Farmers think about their industry being Big Iron, but it’s becoming more and more Big Cyber, and that’s where some serious production risks lie.
If farmers don’t take cybersecurity seriously, they might face breakdowns that stop the Big Iron running.
“Farming is very time sensitive,” said lawyer Doug Tait of Thompson Dorfman Sweatman of Winnipeg.
“If your seeder isn’t working … you’ve got such a small (time) window that a cyberattack could cause havoc.”
Adrienne Ehrhardt, a cybersecurity expert with U.S. law firm Michael Best and Frederich, said many farmers don’t realize how vulnerable their production systems are to cyberattacks.
“The consequences are much more dire than just a data breach…. This could have real results in terms of really affecting whether a crop dies or lives, or whether a disease within an animal population is contained,” said Ehrhardt.
The two lawyers spoke at the Grain World conference in Winnipeg Nov. 14 and urged farmers to take digital security seriously.
Hackable devices and systems exist everywhere in modern farming.
“It’s in tractors, it’s in drones,” said Tait.
Sensors in many on-farm systems are vulnerable, but many farmers don’t realize it.
“They’re not coming with security and privacy characteristics baked into them,” said Tait.
Ehrhardt said providers have mostly cared about getting their devices and systems out into farmers’ hands, not ensuring that farmers’ aren’t becoming exposed to cybercriminals.

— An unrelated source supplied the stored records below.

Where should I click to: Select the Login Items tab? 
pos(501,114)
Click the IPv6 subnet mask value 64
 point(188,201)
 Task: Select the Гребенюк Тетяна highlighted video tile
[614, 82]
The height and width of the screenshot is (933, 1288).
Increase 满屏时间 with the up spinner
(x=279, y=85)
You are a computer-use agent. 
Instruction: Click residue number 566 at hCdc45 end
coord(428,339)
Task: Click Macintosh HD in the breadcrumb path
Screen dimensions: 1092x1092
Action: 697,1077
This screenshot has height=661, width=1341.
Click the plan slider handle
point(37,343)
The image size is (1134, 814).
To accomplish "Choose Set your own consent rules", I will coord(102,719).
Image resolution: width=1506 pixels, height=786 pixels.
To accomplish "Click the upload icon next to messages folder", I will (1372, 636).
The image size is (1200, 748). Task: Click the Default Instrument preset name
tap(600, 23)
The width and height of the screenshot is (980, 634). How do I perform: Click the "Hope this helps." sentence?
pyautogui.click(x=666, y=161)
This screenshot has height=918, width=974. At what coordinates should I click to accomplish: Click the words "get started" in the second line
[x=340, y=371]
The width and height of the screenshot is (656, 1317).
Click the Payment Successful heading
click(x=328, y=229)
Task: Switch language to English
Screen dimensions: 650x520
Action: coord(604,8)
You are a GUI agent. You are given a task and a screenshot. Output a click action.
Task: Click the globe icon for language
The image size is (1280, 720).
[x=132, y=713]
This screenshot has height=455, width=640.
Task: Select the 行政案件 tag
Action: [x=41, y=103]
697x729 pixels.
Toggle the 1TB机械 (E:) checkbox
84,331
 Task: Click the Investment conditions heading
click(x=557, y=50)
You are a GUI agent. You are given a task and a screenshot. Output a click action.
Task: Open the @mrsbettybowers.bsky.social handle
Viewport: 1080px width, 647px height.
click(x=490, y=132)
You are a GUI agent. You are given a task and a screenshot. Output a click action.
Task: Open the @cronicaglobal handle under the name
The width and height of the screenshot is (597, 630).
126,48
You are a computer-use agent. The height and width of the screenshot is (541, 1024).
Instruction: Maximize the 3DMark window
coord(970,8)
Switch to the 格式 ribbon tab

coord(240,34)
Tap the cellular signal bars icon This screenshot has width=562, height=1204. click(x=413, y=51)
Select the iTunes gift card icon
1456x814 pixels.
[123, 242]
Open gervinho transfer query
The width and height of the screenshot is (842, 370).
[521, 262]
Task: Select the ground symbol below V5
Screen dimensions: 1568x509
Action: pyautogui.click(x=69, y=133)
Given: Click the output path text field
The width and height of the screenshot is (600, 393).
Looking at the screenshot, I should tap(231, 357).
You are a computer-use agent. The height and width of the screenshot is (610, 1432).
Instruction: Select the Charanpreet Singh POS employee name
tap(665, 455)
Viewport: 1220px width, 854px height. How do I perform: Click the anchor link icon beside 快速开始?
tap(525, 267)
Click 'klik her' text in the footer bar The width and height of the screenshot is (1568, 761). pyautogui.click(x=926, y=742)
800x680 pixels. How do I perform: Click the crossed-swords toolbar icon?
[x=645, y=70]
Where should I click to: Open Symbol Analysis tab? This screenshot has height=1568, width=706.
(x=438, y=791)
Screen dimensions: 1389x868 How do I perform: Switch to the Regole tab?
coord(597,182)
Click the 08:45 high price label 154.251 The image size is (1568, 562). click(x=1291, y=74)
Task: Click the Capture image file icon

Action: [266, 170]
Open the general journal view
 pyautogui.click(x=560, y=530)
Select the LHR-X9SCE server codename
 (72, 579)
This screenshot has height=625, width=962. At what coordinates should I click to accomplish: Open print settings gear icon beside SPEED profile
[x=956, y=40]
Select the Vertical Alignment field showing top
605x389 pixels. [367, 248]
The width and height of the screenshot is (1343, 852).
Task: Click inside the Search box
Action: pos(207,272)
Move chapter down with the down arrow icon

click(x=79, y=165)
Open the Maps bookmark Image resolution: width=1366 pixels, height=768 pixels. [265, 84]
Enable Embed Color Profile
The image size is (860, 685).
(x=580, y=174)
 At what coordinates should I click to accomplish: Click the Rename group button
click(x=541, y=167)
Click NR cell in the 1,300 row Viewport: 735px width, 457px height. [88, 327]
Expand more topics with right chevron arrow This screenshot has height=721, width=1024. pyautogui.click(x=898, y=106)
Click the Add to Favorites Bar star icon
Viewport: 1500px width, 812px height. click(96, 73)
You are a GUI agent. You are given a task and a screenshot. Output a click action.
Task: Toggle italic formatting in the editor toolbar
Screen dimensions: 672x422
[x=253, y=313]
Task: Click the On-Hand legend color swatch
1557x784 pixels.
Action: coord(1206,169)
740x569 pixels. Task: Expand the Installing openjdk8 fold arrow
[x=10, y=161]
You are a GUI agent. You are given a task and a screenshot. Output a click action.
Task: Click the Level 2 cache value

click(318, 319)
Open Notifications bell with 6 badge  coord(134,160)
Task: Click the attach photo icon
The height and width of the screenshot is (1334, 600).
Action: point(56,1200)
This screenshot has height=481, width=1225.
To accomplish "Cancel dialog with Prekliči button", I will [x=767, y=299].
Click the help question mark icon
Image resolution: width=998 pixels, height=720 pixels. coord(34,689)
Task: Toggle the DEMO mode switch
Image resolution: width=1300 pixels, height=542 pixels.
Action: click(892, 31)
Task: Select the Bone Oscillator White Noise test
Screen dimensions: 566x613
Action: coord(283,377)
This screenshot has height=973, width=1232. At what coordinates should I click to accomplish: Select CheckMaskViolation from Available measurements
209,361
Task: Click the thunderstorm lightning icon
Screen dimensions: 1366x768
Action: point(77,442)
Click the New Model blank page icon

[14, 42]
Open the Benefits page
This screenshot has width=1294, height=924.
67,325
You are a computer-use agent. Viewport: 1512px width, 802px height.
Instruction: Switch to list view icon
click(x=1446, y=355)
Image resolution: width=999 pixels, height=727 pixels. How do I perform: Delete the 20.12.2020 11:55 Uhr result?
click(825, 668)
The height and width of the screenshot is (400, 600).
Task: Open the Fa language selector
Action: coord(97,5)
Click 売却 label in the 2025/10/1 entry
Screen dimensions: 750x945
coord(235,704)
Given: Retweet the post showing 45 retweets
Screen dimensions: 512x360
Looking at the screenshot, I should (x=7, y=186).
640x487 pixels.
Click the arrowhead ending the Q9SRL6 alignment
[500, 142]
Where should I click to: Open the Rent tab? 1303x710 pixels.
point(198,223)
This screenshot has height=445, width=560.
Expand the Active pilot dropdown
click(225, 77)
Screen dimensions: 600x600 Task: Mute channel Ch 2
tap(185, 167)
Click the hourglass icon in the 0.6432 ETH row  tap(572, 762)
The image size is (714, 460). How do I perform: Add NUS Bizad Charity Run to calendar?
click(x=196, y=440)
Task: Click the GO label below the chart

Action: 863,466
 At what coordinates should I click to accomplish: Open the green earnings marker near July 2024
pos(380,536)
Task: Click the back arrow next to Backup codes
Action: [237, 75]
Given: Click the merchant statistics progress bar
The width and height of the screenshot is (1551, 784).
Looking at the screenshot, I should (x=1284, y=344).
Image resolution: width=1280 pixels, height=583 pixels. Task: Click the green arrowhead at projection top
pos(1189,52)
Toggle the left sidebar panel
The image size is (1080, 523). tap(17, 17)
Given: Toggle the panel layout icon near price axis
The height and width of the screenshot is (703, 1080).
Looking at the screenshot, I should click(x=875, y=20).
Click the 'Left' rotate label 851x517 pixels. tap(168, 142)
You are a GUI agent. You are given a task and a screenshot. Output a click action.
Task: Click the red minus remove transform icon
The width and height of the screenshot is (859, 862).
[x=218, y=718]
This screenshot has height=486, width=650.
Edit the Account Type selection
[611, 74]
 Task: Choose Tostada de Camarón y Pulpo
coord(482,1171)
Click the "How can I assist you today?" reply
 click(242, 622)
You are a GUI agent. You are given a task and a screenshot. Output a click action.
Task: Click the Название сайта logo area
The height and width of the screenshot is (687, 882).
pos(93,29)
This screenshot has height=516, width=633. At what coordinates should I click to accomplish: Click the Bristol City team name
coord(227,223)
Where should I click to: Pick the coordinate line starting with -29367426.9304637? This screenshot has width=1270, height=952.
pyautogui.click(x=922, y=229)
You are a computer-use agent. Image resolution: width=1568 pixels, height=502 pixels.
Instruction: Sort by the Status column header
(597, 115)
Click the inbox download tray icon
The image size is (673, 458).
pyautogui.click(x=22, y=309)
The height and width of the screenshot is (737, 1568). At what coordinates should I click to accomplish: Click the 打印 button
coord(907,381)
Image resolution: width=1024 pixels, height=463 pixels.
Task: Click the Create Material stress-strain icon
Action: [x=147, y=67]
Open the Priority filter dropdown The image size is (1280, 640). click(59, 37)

For instance, many sensors and devices have passwords, but the operators don’t realize that. Often the default password is “admin.” That’s easy to exploit.
- Protect passwords: Change passwords for new devices and sensors, and use passwords that aren’t easy to break.
- Have an incident response plan: “When something happens, what am I going to do?” said Ehrhardt. Many farmers don’t have a plan. What do they do if there’s a problem? How do they mitigate the damage? Who do they call? This should all be written down.
- Buy cyberinsurance: Many companies now offer insurance for breaches, including issues like paying ransom and getting systems back up and operating quickly. However, different insurers offer different types and levels of coverage, so policies must be understood.
- Implement usage policies: Does a farm have policies about who can use and how people can use devices and systems? Are people allowed to use personal devices that interact with a farm’s systems and devices? What happens when an employee quits?
- Backup: Is crucial data backed up independently of other farm systems?
Tait said farmers need to also realize that they are vulnerable to the weaknesses of the companies they interact with.
Getting cybersecurity in place before a situation occurs can prevent a crisis.
“In the event of a breach, somebody’s going to be looking for somebody to blame, and you don’t want it to be you,” said Tait.